In [2]:
import pandas as pd
import numpy as np
import optuna
from rich.jupyter import display
from sklearn.metrics import root_mean_squared_error
from sklearn.model_selection import TimeSeriesSplit
from xgboost import XGBRegressor

#### Xgboost (Ensemble) -> WRMSE = 0.0655
- Leitura do dataset
- Criação dos lags
- métrica de controle geral

In [3]:
df = pd.read_excel('../Input/DadosCompeticao.xlsx')

In [4]:
def create_lag_features(series, lags):
    df = pd.DataFrame({'y': series})
    for lag in range(1, lags + 1):
        df[f'lag_{lag}'] = df['y'].shift(lag)
    return df.dropna()

In [3]:
wrmse = lambda rmse: (rmse[:11] * (1 / 11)).sum()

#### Otimização
$$ min\ score = \sqrt{ \sum \dfrac{(y_{pred}-y)^2}{n}}$$
- Função **objective** -> set(rmse)
- Função **optimize** -> set(best_params to fit)

In [10]:
forecast_window = 12
past_window = df.shape[1] - 1

In [16]:
def objective(trial, series, forecast_window, past_window, n_splits=3):
    data = create_lag_features(series, past_window)
    X = data.drop('y', axis=1).values
    y = data['y'].values

    tscv = TimeSeriesSplit(n_splits=n_splits)
    rmse_scores = []

    for train_idx, test_idx in tscv.split(X):
        X_train, X_val = X[train_idx], X[test_idx]
        y_train, y_val = y[train_idx], y[test_idx]

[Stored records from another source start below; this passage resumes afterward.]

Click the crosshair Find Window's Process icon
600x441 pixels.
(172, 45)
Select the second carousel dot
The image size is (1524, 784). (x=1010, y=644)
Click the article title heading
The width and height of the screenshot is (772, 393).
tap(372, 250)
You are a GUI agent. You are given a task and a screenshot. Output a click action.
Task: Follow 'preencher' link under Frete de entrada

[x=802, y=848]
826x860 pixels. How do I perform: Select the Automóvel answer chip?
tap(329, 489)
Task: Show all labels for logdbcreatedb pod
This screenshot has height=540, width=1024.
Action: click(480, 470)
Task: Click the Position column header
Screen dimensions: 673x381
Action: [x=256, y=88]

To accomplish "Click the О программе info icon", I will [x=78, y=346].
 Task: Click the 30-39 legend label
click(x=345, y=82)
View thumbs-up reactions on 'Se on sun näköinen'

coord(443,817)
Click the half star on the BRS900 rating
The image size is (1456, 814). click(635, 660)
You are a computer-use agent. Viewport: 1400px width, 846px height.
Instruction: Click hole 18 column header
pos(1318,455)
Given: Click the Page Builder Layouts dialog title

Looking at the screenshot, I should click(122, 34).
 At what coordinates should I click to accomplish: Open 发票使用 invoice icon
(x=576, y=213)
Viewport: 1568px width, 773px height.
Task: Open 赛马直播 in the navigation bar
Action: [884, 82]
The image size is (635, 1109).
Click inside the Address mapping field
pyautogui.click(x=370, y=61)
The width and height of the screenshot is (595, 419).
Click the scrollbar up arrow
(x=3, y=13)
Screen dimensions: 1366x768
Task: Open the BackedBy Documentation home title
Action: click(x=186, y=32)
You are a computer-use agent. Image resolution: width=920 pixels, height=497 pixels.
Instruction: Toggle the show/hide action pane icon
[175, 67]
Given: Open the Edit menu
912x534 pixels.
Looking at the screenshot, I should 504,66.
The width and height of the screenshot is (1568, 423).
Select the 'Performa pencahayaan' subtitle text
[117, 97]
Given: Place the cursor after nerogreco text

        model = XGBRegressor(
            n_estimators=trial.suggest_int('n_estimators', 100, 500),
            max_depth=trial.suggest_int('max_depth', 3, 10),
            learning_rate=trial.suggest_float('learning_rate', 0.001, 0.3, log=True),
            subsample=trial.suggest_float('subsample', 0.5, 1.0),
            colsample_bytree=trial.suggest_float('colsample_bytree', 0.5, 1.0),
            random_state=42
        )
        model.fit(X_train, y_train)
        y_pred = model.predict(X_val)
        rmse_scores.append(root_mean_squared_error(y_val, y_pred))

    return np.mean(rmse_scores)

In [21]:
def optimize(series, forecast_horizon=forecast_window, past_window=past_window):
    study = optuna.create_study(direction='minimize')
    study.optimize(lambda trial: objective(trial, series, forecast_horizon, past_window), n_trials=50) ## -> +combinações = -performance de treinamento
    return study.best_params

#### Predict and Forecast

In [26]:
def forecasting(series, best_params, forecast_horizon=12, past_window=12):
    data = create_lag_features(series, past_window) #features: lags
    X = data.drop('y', axis=1).values
    y = data['y'].values

    model = XGBRegressor(**best_params) ## -> Spread de parâmetros
    model.fit(X, y)

    forecast = []
    last_window = list(series[-past_window:])
    actuals = series[-forecast_horizon:]

    for _ in range(forecast_horizon):
        input_array = np.array(last_window[-past_window:]).reshape(1, -1)
        next_value = model.predict(input_array)[0]
        forecast.append(next_value)
        last_window.append(next_value)

    rmse = root_mean_squared_error(actuals, forecast)
    return forecast, rmse

In [29]:
def run(df, forecast_horizon=forecast_window, past_window=past_window):
    forecasts = {}
    scores = {}

    for col in df.columns:
        print(f"===== Série: {col} ====")
        series = df[col].dropna().values
        best_params = optimize(series, forecast_horizon, past_window)
        forecast, rmse = forecasting(series, best_params, forecast_horizon, past_window)
        forecasts[col] = forecast
        scores[col] = rmse

    return forecasts, scores

In [None]:
forecasts, scores = run(df)

In [31]:
df_forecast = pd.DataFrame(forecasts)
df_scores = pd.DataFrame.from_dict(scores, orient='index', columns=['RMSE'])

In [33]:
df_forecast.to_excel('../Output/v5/previsoes_xgboost.xlsx', index=False)
df_scores.to_excel('../Output/v5/scores_xgboost.xlsx', index=False)

In [39]:
print(f'WRMSE: {wrmse(df_scores["RMSE"]): .4f}')

WRMSE:  0.0655